TASK:
Would you give the number of lines below in which the string "computer" appears? Nothing else is needed.

::::

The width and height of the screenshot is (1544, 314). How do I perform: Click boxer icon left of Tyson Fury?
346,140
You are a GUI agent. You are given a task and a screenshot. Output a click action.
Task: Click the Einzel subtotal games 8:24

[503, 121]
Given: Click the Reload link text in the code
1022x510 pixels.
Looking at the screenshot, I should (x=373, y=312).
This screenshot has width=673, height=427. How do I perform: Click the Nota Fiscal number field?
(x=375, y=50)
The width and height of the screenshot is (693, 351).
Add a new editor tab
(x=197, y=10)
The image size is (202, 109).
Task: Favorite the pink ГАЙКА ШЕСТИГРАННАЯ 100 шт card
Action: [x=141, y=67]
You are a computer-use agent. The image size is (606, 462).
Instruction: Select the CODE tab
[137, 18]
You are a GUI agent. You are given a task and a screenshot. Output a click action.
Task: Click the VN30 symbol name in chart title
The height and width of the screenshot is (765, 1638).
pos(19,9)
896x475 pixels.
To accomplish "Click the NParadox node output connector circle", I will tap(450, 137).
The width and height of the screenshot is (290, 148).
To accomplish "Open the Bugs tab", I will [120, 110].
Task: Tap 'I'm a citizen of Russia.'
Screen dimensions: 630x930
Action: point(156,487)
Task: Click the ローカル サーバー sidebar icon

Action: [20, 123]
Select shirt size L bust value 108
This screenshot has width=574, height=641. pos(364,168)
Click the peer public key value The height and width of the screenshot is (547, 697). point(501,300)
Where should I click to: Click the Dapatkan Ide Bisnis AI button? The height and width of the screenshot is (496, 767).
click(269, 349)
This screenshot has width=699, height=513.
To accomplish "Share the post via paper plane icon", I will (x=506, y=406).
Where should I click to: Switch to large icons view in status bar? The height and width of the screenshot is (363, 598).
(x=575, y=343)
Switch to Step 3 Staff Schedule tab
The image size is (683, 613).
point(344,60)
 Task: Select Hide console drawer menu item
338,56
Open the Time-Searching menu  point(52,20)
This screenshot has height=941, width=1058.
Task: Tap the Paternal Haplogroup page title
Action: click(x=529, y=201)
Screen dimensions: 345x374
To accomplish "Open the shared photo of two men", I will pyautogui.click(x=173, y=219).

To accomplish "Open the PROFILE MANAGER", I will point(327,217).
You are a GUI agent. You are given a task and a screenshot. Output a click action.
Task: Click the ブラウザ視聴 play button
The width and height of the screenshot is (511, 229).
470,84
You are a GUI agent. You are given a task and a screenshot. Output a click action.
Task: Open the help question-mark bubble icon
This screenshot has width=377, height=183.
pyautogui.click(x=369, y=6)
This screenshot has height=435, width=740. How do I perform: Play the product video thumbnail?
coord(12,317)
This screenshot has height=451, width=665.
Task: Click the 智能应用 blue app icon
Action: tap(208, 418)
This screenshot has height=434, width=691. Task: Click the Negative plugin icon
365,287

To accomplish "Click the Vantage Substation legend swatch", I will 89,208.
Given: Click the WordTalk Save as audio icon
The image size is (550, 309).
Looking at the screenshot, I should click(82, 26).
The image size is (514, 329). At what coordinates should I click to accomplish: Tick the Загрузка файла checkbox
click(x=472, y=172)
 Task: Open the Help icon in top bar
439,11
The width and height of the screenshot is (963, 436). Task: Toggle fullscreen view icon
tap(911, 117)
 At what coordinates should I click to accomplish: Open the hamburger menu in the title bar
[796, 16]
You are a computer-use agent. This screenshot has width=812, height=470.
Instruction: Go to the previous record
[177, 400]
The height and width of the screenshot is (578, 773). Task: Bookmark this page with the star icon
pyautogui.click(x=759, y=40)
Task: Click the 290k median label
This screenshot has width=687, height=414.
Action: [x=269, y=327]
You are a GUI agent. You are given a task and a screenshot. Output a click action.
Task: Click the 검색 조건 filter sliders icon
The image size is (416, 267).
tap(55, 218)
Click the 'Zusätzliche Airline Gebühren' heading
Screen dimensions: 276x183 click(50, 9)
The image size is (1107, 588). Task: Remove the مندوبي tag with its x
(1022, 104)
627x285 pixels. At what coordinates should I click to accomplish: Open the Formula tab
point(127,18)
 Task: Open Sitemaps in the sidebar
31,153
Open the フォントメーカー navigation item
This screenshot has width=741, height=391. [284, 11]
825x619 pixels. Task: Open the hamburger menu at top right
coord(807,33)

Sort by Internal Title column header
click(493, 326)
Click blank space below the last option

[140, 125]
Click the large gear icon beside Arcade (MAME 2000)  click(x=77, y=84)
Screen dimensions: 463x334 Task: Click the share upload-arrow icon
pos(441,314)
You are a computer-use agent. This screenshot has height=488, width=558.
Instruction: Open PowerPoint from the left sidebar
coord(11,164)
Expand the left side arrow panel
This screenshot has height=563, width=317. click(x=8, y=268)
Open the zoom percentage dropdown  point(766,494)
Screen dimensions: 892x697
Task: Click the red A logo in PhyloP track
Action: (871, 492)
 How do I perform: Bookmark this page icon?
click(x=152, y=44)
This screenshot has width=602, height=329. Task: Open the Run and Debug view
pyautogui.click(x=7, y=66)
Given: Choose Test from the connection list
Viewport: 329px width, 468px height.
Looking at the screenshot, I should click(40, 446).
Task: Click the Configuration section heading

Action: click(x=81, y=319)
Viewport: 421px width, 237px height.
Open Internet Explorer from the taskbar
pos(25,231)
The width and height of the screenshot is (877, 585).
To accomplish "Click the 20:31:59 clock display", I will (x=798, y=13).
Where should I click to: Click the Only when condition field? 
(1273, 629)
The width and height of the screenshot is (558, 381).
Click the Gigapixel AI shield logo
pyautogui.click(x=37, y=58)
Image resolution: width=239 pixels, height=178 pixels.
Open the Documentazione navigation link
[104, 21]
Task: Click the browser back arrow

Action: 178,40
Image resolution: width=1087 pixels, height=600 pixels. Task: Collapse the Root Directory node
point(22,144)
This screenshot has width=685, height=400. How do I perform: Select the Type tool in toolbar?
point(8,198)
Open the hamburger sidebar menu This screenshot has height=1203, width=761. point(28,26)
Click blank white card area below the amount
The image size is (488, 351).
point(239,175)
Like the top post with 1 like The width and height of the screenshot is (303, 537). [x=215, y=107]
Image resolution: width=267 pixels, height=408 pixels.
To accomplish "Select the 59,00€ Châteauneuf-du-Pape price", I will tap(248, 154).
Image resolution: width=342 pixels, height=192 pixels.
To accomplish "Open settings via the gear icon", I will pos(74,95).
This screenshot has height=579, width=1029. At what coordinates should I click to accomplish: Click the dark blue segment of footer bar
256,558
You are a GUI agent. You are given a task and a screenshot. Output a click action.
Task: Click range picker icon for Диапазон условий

::::

ANSWER FOR THE TASK:
3